## Extrait
+ + + + +
« Avoir la frite » voire même la patate!


Chaque samedi, Les Buvologues vous proposent de découvrir les origines d’expressions du langage courant qui nous viennent de la cuisine. Et cela ne manque pas de sel…

de Barthes à Renaud

D’après Roland Barthes, « la frite est le signe alimentaire de la francité ». Liberté, égalité, friternité ! Aux États-Unis, les frites sont d’ailleurs appelées « french fries ». Et les belges ? À l’origine, le mot frite est latin, formé sur frictura, du verbe frigerefrigo voulant dire « je fris » – curieux homonyme de frigere, « avoir froid ». Il a donné friture (qui désigne aussi ces moulures en chocolat de Pâques, résurgence cacaotée de la « pêche miraculeuse » de Jésus), mais aussi fricotfricassée et bien sûr, lèche-frite. Bonne fille, la frite est présente dans des locutions populaires. Quand on se bagarre, « on se frite ». Pour dire que l’on a la pêche, on peut dire comme Renaud dans La Blanche : « Toi t’as les boules, moi j’ai la frite ».
+ + + + +
Enregistrements de position des cibles
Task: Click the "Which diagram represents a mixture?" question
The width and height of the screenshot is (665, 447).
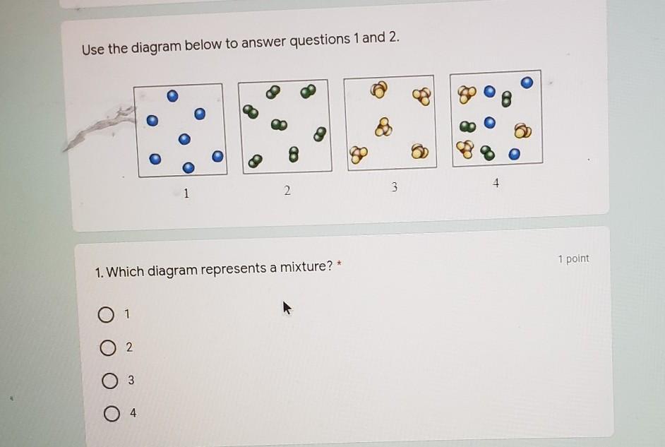Action: click(213, 269)
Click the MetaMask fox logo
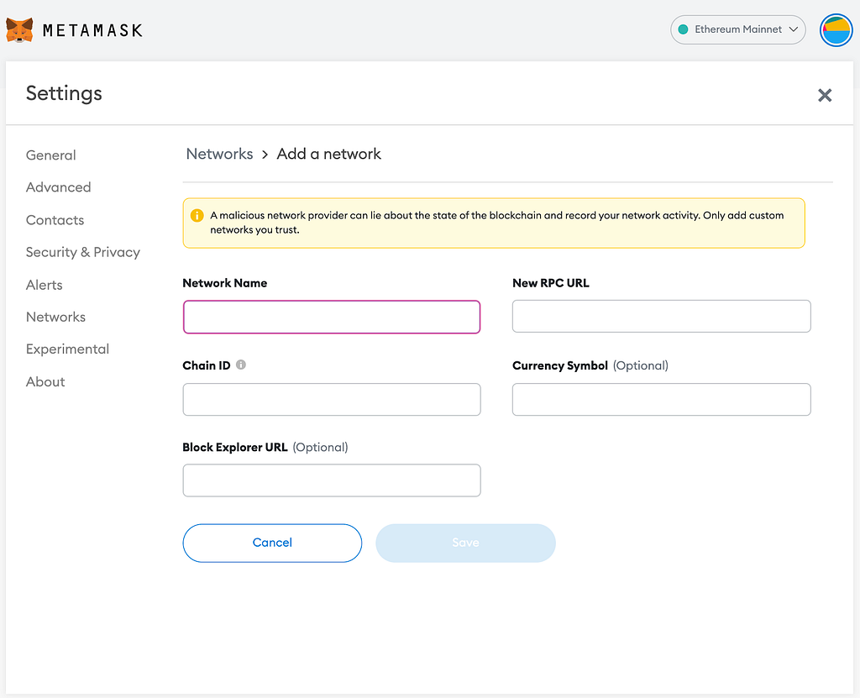The height and width of the screenshot is (698, 860). (x=19, y=30)
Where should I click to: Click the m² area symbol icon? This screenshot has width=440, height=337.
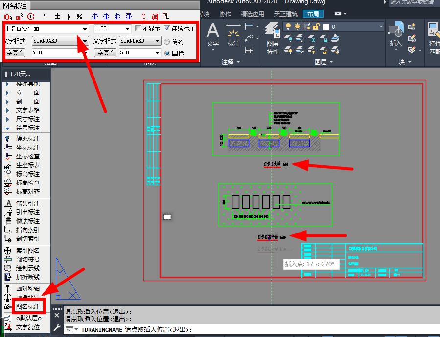(x=21, y=16)
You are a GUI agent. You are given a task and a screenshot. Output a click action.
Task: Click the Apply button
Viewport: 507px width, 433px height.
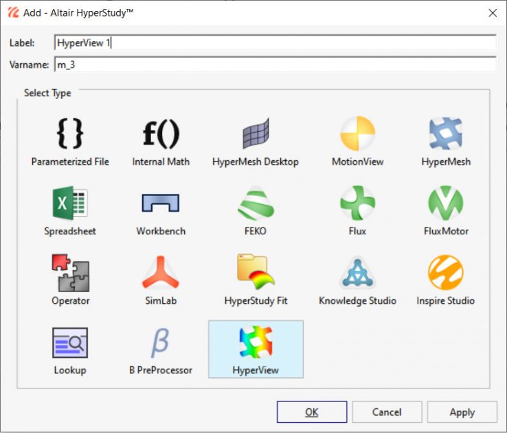462,412
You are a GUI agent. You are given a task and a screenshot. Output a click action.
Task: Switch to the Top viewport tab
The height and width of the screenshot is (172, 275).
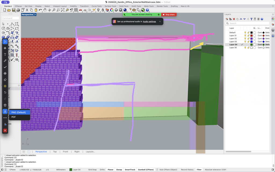click(x=55, y=152)
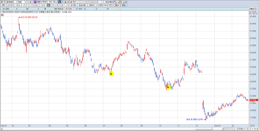
Task: Select the 주 (weekly) period tab
Action: [x=63, y=2]
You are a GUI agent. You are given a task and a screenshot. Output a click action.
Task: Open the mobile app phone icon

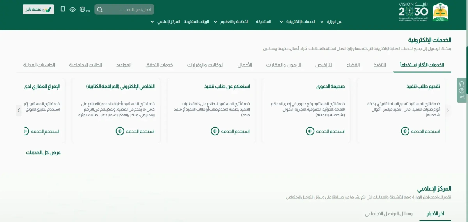(63, 9)
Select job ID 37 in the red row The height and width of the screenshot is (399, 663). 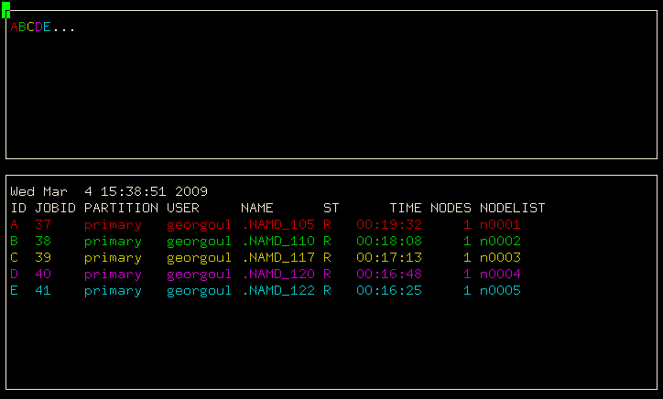point(43,225)
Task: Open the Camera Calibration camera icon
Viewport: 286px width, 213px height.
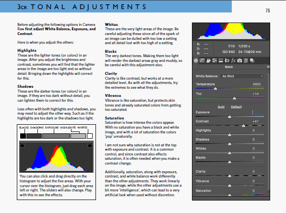Action: click(x=239, y=60)
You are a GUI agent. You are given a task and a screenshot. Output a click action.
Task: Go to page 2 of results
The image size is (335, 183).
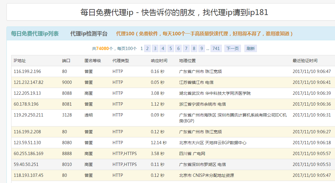(147, 49)
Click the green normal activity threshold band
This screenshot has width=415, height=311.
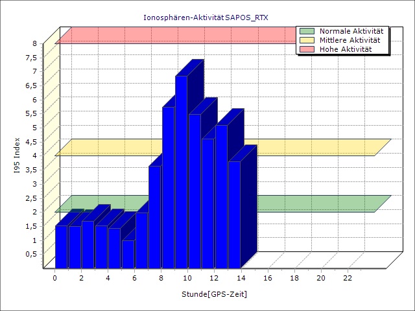(311, 203)
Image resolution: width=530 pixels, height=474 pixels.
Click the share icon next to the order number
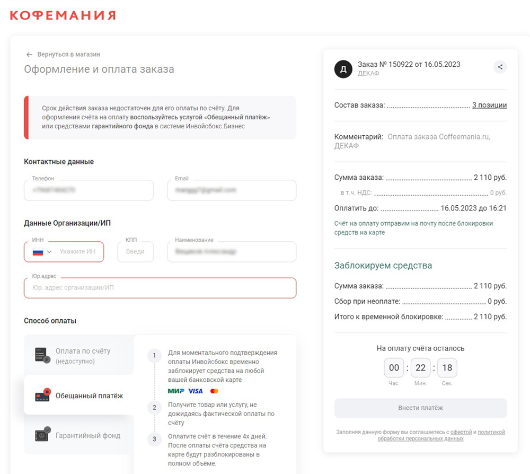point(500,67)
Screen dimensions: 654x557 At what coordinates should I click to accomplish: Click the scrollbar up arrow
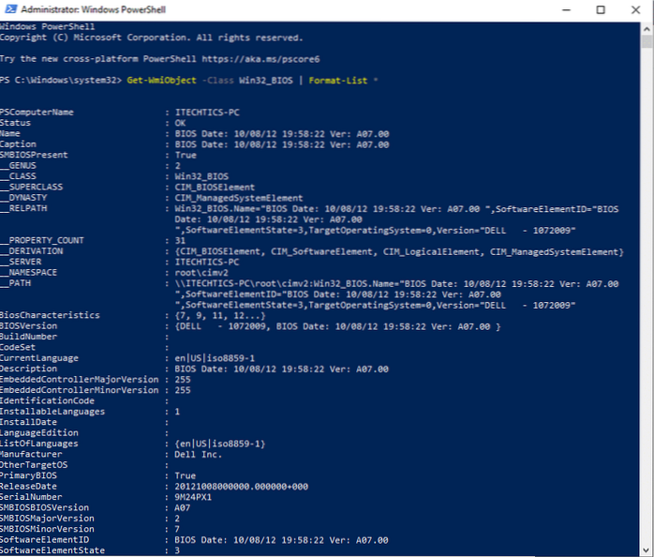647,26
+ + + + +
## Exercices à faire
1. D'après l'extrait sur l'expression « avoir la frite », comment Roland Barthes définit-il la frite ?
2. Poursuivez l'extrait sur l'expression « avoir la frite » à partir de l'endroit où il s'arrête.

## Réponses aux exercices
1. Roland Barthes la définit comme « le signe alimentaire de la francité ».

2.
quai des frites

La frite est toutefois triste dans le roman Le Quai des brumes de Mac Orlan : « Il y avait exactement sept semaines qu’il n’avait pas mangé de viande saignante. Il se nourrissait quand il le pouvait de pommes de terre frites et de cervelas cuits dans la graisse bouillante. » En 1900, les Belges pensaient que la belle blonde était russe. La faute à un célèbre forain qui s’était inspiré de la fin de la guerre de Crimée, en 1856, pour baptiser ses grands paquets de frites des russes et les petits des cosaques. Les russes firent la fortune de M. Fritz, violoneux raté bavarois qui avait découvert les joies de la frite comme apprenti dans une rôtisserie parisienne.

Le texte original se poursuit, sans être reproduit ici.